Die Löcher in den Kassen der Krankenkassen werden immer größer. Soll es zum Jahreswechsel nicht erneut zu einer Welle von Beitragserhöhungen für die Versicherten und ihre Arbeitgeber kommen, muss schnell gehandelt werden. Die Frage ist nur: wie schnell? Zwar ist verständlich, dass die Regierung das Reformgesetz, das letztlich ein Kürzungsgesetz ist, noch vor der Sommerpause durchbringen will. Doch war man sich innerhalb der Koalition und in den Verhandlungen mit den sehr kritisch gestimmten Ländern in vielen Punkten so uneins, dass der erste in den Bundestag eingebrachte Gesetzentwurf quasi Makulatur ist.
Auf den letzten Drücker formulierte und auf fast 300 Seiten verteilte Änderungen sind eine Zumutung für Parlamentarier, die gern wissen wollen, worüber sie da eigentlich abstimmen. Das Durcheinander ist so groß, dass nun Oppositionspolitiker vor das Bundesverfassungsgericht gezogen sind.

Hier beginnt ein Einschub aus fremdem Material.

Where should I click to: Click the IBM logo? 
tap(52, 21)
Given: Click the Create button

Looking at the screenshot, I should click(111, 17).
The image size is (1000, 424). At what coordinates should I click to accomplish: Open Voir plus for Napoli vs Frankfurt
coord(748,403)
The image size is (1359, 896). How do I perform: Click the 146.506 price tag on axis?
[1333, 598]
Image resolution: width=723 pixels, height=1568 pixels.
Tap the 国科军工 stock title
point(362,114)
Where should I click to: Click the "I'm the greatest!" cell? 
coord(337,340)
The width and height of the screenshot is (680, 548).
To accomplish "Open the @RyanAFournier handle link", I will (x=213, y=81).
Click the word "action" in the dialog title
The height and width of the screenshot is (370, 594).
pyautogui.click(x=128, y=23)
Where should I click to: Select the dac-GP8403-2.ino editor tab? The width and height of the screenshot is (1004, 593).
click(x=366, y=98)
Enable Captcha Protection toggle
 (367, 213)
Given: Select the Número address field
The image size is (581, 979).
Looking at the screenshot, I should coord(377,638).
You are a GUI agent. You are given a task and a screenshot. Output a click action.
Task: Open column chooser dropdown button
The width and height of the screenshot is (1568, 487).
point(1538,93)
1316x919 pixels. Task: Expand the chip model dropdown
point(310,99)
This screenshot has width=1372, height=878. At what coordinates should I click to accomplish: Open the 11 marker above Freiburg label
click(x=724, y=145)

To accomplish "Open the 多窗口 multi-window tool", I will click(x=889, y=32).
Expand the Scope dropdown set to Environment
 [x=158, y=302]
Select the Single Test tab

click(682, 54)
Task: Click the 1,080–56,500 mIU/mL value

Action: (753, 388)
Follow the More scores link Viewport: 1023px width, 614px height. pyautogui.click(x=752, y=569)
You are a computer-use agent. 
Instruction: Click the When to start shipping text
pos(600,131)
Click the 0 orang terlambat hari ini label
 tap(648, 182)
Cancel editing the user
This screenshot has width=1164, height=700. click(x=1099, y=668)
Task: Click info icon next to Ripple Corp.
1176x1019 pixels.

Wie das Urteil ausfallen wird, lässt sich schwer vorhersagen. Immerhin, Karlsruhe hat 2023 schon einmal die Verabschiedung eines Gesetzes kurz vor der Sommerpause gestoppt – damals ging es um das Gesetzgebungsverfahren zum sogenannten Heizungsgesetz der Ampelkoalition. Unabhängig davon gilt: lieber ein durchgerechnetes Gesetz, das Anfang September zur Abstimmung steht, als allerlei Detailänderungen, die niemand mehr versteht – und die uns allen gewaltig auf die Füße fallen können.